▸ Given information

════════════════

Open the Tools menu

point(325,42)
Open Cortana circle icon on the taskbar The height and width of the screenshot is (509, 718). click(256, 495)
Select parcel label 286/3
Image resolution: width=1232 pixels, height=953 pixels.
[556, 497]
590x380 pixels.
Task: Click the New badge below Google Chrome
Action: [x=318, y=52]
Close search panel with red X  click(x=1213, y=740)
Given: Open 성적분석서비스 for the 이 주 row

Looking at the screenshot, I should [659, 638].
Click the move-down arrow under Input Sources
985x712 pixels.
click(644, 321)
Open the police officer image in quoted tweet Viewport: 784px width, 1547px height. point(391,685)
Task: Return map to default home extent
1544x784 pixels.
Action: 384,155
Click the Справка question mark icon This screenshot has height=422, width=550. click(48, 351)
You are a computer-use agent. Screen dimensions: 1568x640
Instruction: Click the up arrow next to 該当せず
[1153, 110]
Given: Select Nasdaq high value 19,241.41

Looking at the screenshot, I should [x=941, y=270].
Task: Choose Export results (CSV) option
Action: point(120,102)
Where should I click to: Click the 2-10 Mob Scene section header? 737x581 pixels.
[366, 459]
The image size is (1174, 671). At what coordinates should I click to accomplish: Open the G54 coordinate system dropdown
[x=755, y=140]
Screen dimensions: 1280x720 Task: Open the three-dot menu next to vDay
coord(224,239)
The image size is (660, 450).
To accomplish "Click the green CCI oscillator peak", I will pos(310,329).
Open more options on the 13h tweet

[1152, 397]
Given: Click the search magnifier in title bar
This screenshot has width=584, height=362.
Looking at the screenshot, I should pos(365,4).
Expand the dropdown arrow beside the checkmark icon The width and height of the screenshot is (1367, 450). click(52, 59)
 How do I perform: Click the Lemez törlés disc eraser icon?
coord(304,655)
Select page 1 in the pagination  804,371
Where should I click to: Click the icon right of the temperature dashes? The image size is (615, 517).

════════════════

Show all lines above holding the word "search".

Close search panel with red X  click(x=1213, y=740)
Given: Click the search magnifier in title bar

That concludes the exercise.